Yubo s'adresse aux jeunes de 13 à 25 ans et leur donne la possibilité de créer ou de participer à des groupes de discussions par thèmes, menant éventuellement à une rencontre. Sa particularité est de proposer des vidéos en live, tout en donnant la possibilité aux utilisateurs d'interagir entre eux en direct via un tchat. (Crédits : Yubo)
Populaire auprès des 16-20 ans aux Etats-Unis, le réseau social fondé par quatre français en 2015 lève 40 millions d'euros supplémentaires pour se développer dans le monde et notamment en Asie. Son concept original -des salons thématiques et des discussions en live vidéo et par tchat- exploite une niche de marché laissée vacante par les grands succès actuels.

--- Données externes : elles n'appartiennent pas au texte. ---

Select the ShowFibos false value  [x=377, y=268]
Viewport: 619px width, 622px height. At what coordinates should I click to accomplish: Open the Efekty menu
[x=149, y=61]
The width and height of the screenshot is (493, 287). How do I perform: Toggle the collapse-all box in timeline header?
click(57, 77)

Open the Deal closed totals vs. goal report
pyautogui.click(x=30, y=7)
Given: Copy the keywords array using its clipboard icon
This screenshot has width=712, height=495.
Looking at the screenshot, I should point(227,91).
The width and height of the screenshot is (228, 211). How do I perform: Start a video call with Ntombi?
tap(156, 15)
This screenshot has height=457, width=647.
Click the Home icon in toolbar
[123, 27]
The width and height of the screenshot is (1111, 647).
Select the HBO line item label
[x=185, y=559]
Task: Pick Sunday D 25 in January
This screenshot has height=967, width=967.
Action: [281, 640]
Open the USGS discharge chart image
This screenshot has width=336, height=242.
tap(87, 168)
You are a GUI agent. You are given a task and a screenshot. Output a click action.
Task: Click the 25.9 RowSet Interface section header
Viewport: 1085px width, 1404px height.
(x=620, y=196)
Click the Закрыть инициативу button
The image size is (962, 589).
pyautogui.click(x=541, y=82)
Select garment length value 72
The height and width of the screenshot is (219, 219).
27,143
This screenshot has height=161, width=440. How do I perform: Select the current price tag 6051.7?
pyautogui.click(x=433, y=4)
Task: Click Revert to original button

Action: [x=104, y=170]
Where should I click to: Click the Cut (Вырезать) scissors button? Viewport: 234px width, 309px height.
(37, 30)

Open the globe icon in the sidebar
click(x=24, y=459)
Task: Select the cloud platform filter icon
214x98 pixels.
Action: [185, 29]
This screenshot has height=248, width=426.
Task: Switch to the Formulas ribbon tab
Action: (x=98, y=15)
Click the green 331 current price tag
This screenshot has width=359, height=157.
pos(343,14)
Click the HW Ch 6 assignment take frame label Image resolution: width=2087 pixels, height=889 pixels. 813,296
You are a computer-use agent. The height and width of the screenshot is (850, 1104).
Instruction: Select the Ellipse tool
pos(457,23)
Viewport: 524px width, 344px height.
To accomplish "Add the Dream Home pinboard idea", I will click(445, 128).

Dans l'univers impitoyable des réseaux sociaux, percer auprès du grand public relève de l'exploit. En dehors de l'empire Facebook (qui comprend Facebook, Instagram, Messenger et WhatsApp, les quatre réseaux les plus populaires au monde avec entre 1,3 et 2,8 milliards d'utilisateurs mensuels), peu ont trouvé une recette gagnante : Twitter, Snap, Tik Tok ou encore Pinterest, les plus populaires d'entre eux, revendiquent plusieurs centaines de millions d'utilisateurs mais restent très loin des quatre géants. Puis viennent tout un tas de prétendants qui grattent à la porte de ce club très fermé, à l'image de Discord, Vero ou encore, surprise, du français Yubo, qui vient de lever 40 millions d'euros supplémentaire pour passer un cap de croissance.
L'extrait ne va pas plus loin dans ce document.